To do => Copy out all of the material below word for word, without changing anything.

Raw records =>
+--

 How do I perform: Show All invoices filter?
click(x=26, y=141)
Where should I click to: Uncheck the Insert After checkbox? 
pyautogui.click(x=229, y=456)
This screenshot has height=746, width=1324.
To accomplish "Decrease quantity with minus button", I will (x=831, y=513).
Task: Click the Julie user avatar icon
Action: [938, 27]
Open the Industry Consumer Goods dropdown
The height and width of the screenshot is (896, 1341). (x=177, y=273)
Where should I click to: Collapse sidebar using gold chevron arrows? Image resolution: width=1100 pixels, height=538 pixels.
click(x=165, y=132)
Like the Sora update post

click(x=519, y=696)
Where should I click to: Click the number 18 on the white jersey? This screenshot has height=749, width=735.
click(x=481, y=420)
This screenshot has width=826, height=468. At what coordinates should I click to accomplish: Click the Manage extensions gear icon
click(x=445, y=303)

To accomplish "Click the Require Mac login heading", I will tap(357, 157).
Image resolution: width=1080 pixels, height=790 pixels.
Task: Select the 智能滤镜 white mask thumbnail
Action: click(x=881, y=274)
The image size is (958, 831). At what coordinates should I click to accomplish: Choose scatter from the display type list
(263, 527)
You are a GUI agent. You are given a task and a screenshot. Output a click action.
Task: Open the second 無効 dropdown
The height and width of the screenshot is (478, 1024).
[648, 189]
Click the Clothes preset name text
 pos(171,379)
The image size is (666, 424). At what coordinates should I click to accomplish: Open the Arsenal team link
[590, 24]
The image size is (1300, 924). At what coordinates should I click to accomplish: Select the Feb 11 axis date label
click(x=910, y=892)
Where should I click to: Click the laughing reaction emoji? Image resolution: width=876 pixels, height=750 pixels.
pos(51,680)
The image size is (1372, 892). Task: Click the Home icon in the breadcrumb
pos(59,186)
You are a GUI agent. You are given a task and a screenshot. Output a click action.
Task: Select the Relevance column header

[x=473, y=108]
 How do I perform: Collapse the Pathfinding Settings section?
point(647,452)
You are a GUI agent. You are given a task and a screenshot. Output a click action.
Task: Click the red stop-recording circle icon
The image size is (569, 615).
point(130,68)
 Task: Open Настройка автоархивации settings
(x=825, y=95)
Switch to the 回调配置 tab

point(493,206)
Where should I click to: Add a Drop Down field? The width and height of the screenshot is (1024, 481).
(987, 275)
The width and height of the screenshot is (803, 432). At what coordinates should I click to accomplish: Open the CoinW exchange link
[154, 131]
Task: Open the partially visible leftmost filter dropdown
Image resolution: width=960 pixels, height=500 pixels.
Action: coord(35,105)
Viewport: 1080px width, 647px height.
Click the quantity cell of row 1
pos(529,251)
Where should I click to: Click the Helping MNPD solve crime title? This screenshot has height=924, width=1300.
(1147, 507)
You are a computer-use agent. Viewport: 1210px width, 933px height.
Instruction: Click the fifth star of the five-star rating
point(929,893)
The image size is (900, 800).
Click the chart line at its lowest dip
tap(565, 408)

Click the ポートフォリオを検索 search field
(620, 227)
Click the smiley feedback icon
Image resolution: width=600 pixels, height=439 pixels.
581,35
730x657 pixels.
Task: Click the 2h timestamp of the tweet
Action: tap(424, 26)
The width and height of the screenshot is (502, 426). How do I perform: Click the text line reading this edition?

+--

Correct response =>
 How do I perform: Show All invoices filter?
click(x=26, y=141)
Where should I click to: Uncheck the Insert After checkbox? 
pyautogui.click(x=229, y=456)
This screenshot has height=746, width=1324.
To accomplish "Decrease quantity with minus button", I will (x=831, y=513).
Task: Click the Julie user avatar icon
Action: [938, 27]
Open the Industry Consumer Goods dropdown
The height and width of the screenshot is (896, 1341). (x=177, y=273)
Where should I click to: Collapse sidebar using gold chevron arrows? Image resolution: width=1100 pixels, height=538 pixels.
click(x=165, y=132)
Like the Sora update post

click(x=519, y=696)
Where should I click to: Click the number 18 on the white jersey? This screenshot has height=749, width=735.
click(x=481, y=420)
This screenshot has width=826, height=468. At what coordinates should I click to accomplish: Click the Manage extensions gear icon
click(x=445, y=303)

To accomplish "Click the Require Mac login heading", I will tap(357, 157).
Image resolution: width=1080 pixels, height=790 pixels.
Task: Select the 智能滤镜 white mask thumbnail
Action: click(x=881, y=274)
The image size is (958, 831). At what coordinates should I click to accomplish: Choose scatter from the display type list
(263, 527)
You are a GUI agent. You are given a task and a screenshot. Output a click action.
Task: Open the second 無効 dropdown
The height and width of the screenshot is (478, 1024).
[648, 189]
Click the Clothes preset name text
 pos(171,379)
The image size is (666, 424). At what coordinates should I click to accomplish: Open the Arsenal team link
[590, 24]
The image size is (1300, 924). At what coordinates should I click to accomplish: Select the Feb 11 axis date label
click(x=910, y=892)
Where should I click to: Click the laughing reaction emoji? Image resolution: width=876 pixels, height=750 pixels.
pos(51,680)
The image size is (1372, 892). Task: Click the Home icon in the breadcrumb
pos(59,186)
You are a GUI agent. You are given a task and a screenshot. Output a click action.
Task: Select the Relevance column header

[x=473, y=108]
 How do I perform: Collapse the Pathfinding Settings section?
point(647,452)
You are a GUI agent. You are given a task and a screenshot. Output a click action.
Task: Click the red stop-recording circle icon
The image size is (569, 615).
point(130,68)
 Task: Open Настройка автоархивации settings
(x=825, y=95)
Switch to the 回调配置 tab

point(493,206)
Where should I click to: Add a Drop Down field? The width and height of the screenshot is (1024, 481).
(987, 275)
The width and height of the screenshot is (803, 432). At what coordinates should I click to accomplish: Open the CoinW exchange link
[154, 131]
Task: Open the partially visible leftmost filter dropdown
Image resolution: width=960 pixels, height=500 pixels.
Action: coord(35,105)
Viewport: 1080px width, 647px height.
Click the quantity cell of row 1
pos(529,251)
Where should I click to: Click the Helping MNPD solve crime title? This screenshot has height=924, width=1300.
(1147, 507)
You are a computer-use agent. Viewport: 1210px width, 933px height.
Instruction: Click the fifth star of the five-star rating
point(929,893)
The image size is (900, 800).
Click the chart line at its lowest dip
tap(565, 408)

Click the ポートフォリオを検索 search field
(620, 227)
Click the smiley feedback icon
Image resolution: width=600 pixels, height=439 pixels.
581,35
730x657 pixels.
Task: Click the 2h timestamp of the tweet
Action: tap(424, 26)
The width and height of the screenshot is (502, 426). How do I perform: Click the text line reading this edition?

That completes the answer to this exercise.